Hi,
Am Dienstag, 13. März 2012 21:55:31 UTC+1 schrieb Hamish Friedlander:
These are available in templates (.ss files), but not in PHP files, like controllers. Most don't make sense outside a scope, and there were some nasty edge cases when storing the scope on the collection instance as in 2.4. But for example some tests were using TotalItems.
Ah ok, I misunderstood this in the docs. I will try to contribute to the documentation to make things clearer.
We decided having First exposed on $this in this way was poor design. It only makes sense on collections but is present on all objects, and looking at that method you might be tempted to call it outside a template, where it will probably return something, but not something useful or valid.
Yes that's right.
The way I would expect we would expose this to php if needed is to expose the current scope, so that you could write methods like:
getColumnClass() {
if (SSViewer::current_scope()->First) return 'column-first';
}
This currently isn't implemented, as I wasn't sure it was needed - having written the above example, perhaps it is. Thoughts?
That would be no good design either as the model class shouldn't be aware of the view and usage of a global function won't help the design, too. That's something I am missing generally - the possibility to wrap models into view-specific adaptors.
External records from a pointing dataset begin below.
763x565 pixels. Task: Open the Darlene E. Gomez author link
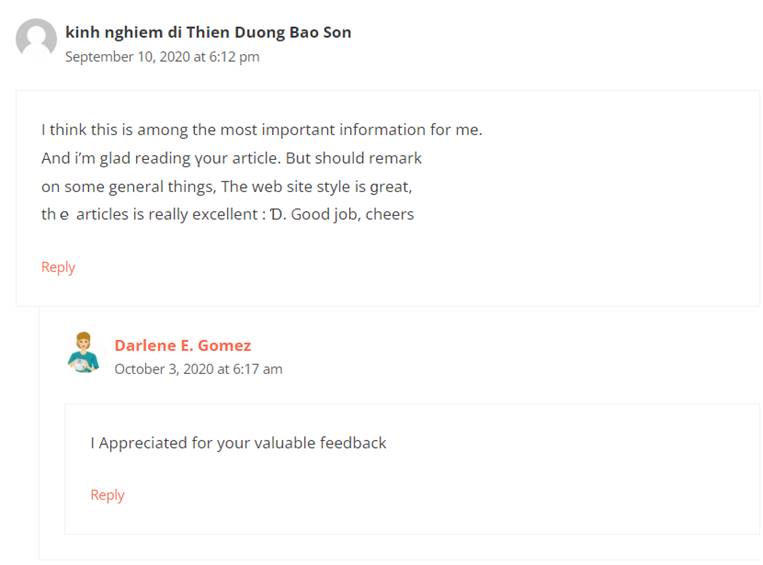[183, 346]
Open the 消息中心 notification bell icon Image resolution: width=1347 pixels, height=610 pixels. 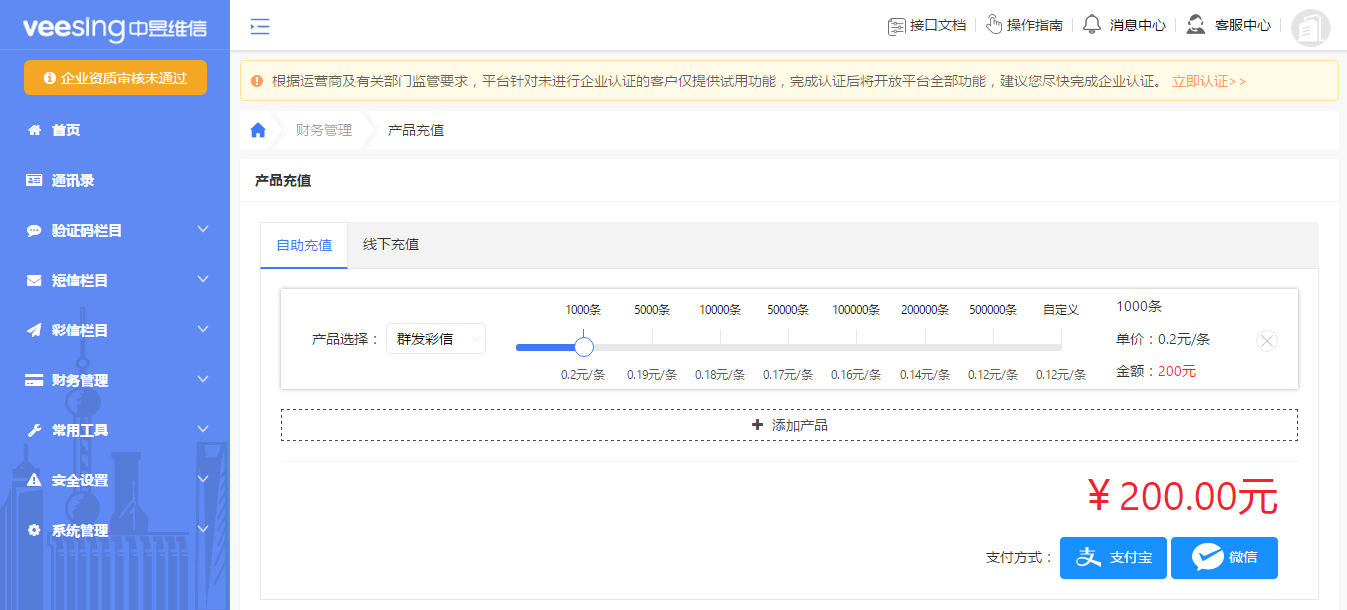[1090, 26]
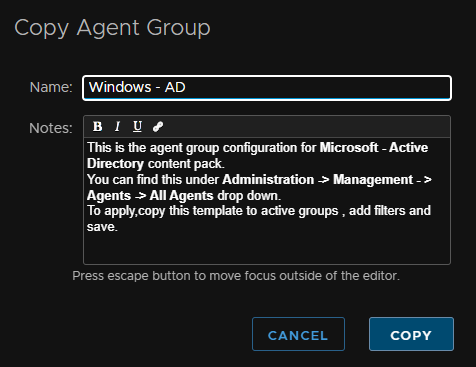Screen dimensions: 476x367
Task: Click empty area below the notes text
Action: click(267, 248)
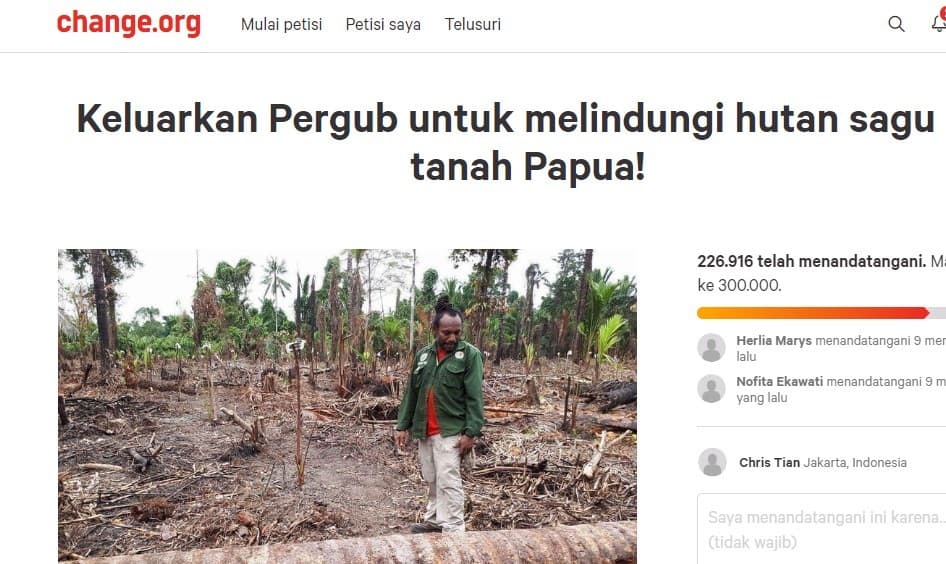Image resolution: width=946 pixels, height=564 pixels.
Task: Click the 'ke 300.000' goal text
Action: pos(739,285)
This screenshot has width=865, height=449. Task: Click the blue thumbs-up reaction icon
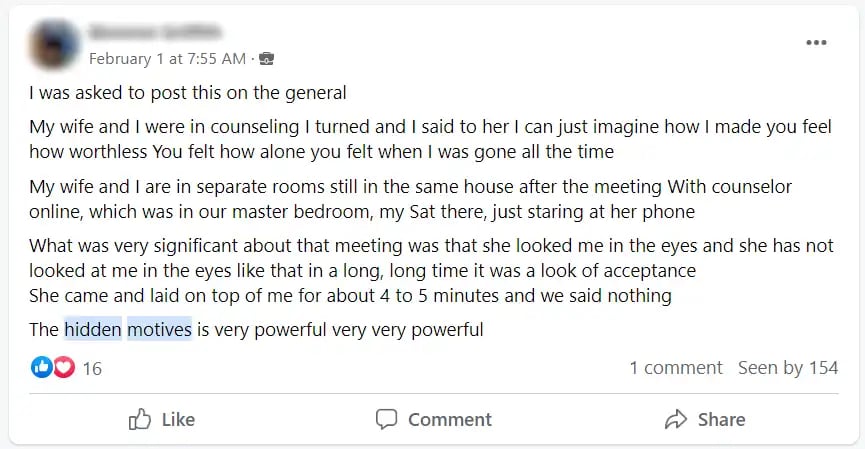tap(42, 368)
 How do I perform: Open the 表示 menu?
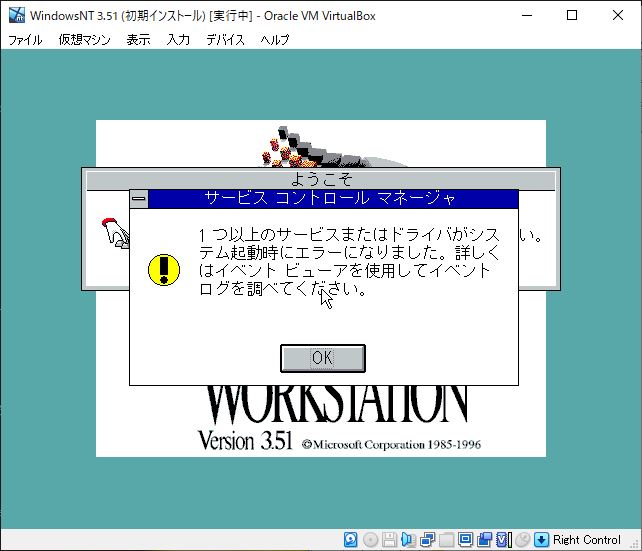coord(138,40)
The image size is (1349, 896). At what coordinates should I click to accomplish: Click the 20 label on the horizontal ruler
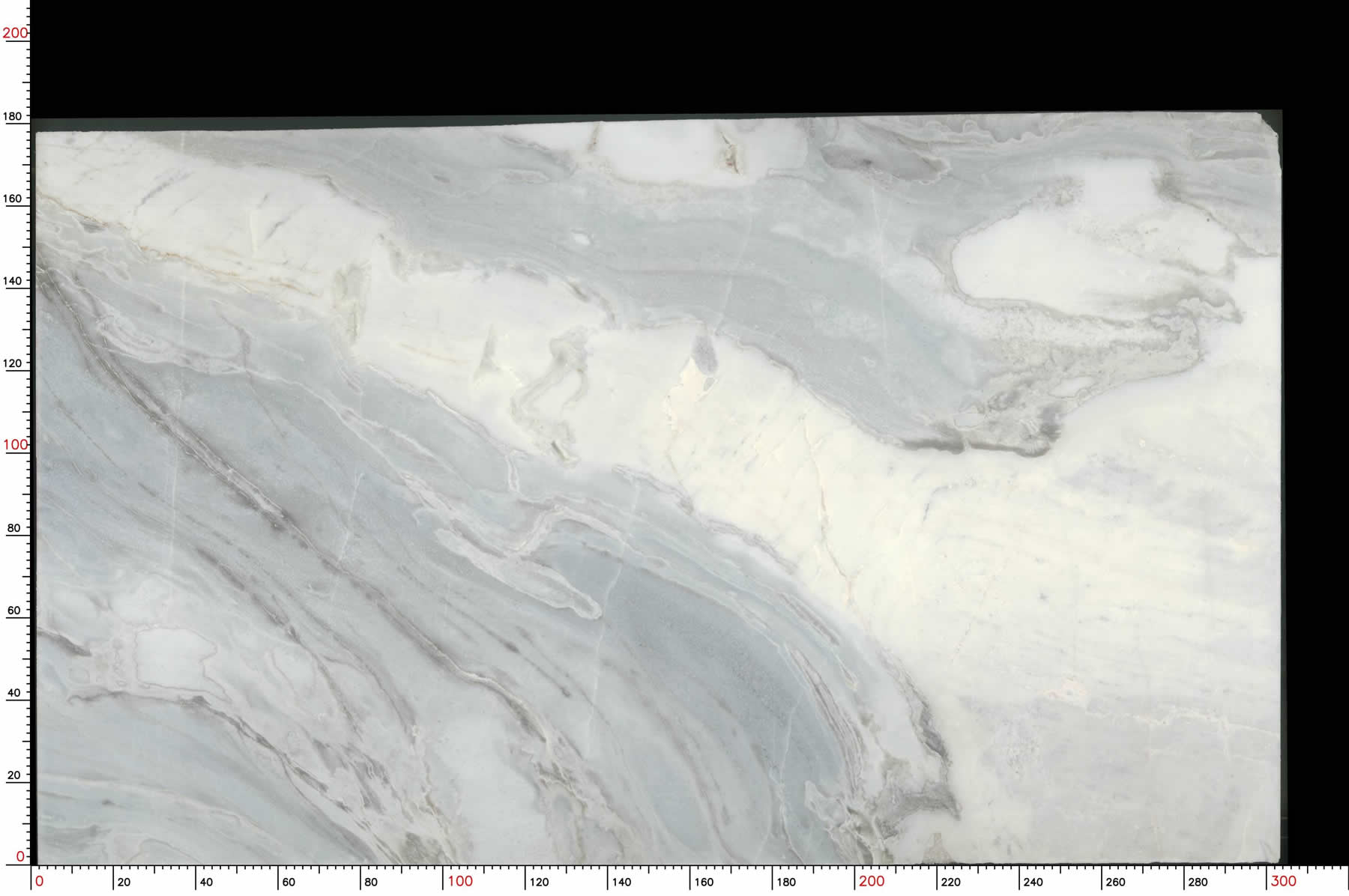click(124, 883)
These could be aware of the view (disclaimer: I'm coming from the Python-/Zope-world).
But an easy solution would be to make the loop iterator available (maybe it is already). Something like First() is a template helper but in PHP we don't need something framework-specific. With the new template engine, we could write:
$ColumnClass($Loop)
And could implement:
getColumnClass($iter) {
if ($iter->key() == 0) return 'column-first';
}
We could use a DataObjectSet-specific method, too, but I think the iterator interface should be sufficient in PHP. The syntax should be the same when iterating in pure PHP:
foreach($set as $item) {
if ($set->key() == 0) print 'column-first';
}
Here, the SSViewer::current_scope() wouldn't work.